My doubt (which is about intermolecular forces)
My doubt is whether viscosity can be expressed in terms of density just as buoyancy can be. That is, because density should somehow depend on the intermolecular forces, which is the same thing for viscosity.
Density would them be relatable to the degree to which the spacetime bends, with volume being considered too. Perhaps macroscopic spacetime curvature is an added effect of spacetime curvatures of subatomic particles? In that case, the magnitude will remain the same, but the volumetric effect of curvature will vary for this reason.
This seems relatable to my doubt when I wanted to figure out the frequency of a water wave as a function of its amplitude and frequency, before realizing that the speed of the wave was the speed of sound in water, and that's how the wavelength could be determined, which had nothing to do with amplitude.
And this, is further due to intermolecular forces between molecules. So this, is what I wish to learn more about.
What the terms in Bernoulli's Equation are
P = P0 + pgh + 1/2pv^2 (P0 is the "static fluid pressure", and pgh is the "gravitational pressure" and 1/2pv^2 is the "dynamic pressure")
The static pressure P0 should account for the container pressure too (PV=nRT), as without either gravitational pressure or external atmospheric pressure (which will be pushed back against), there is no such state as a fluid. Also you never atmospheric pressure without gravity, as it is what causes atmospheric pressure (unless you're blowing air). In other words, without gravity, you're always separately compressing a fluid into a space.

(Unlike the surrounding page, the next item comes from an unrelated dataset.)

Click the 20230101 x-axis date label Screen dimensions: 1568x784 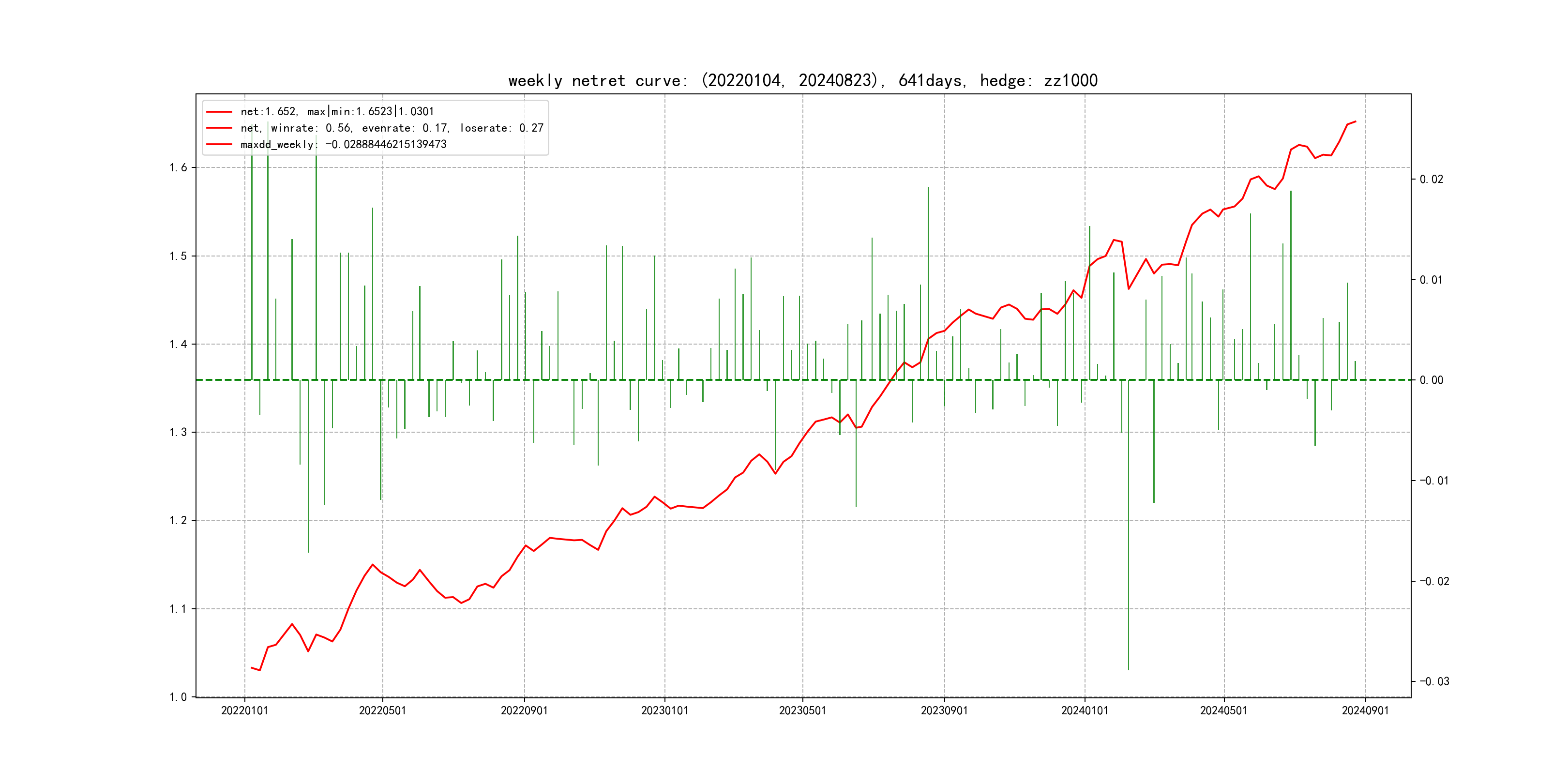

(I forgot that the pressure can get really low as the heat radiates outwards by the walls of the container..)
Is PV=nRT is an approximation at earth? If so outside these conditions, it could be better modeled by Van der Waals forces or by taking into account the Compressibility Factor.
But I think no, because P = nRT/V, V is same everywhere, and n and T determines the Pressure in Vacuum.
For more thoughts on this see Thinking of Fluids Without External Forces.
Container pressure doubt (cleared above too)
I'm confused by how the container pressure is measured
I know A1v1 = A2v2, and with this, we can calculate the velocity of air leaving a bottle when it is opened in space, because without gravity and external pressure, the pressure inside the bottle is 1 atm, since we didn't push the air further when the bottle was closed while at earth. But again, the pressure in the bottle usually radiates outward if the surroundings are cooler, since heat is just electromagnetic field flows.
But in case of manually pumping air, I guess we'll use PV = nRT. Oh yeah, just remembered it while writing!
Arrangement of particles affecting macroscopic effects
Different arrangements of the same charged particles can have a different close range effect (influencing the chemistry, for example, by hybridization of orbitals and thus generated dipole moment). However, the net effect is same outside the sphere of influence if you apply Gauss's law.
Perhaps the field is distorted in the shortest distances from their origin, and it has an effect as it propagates away too. But my mind doesn't compute it right now.
But nevertheless, this is an important idea to think about. Sometimes close range effects are nulled, and at other times, long range effects are nulled.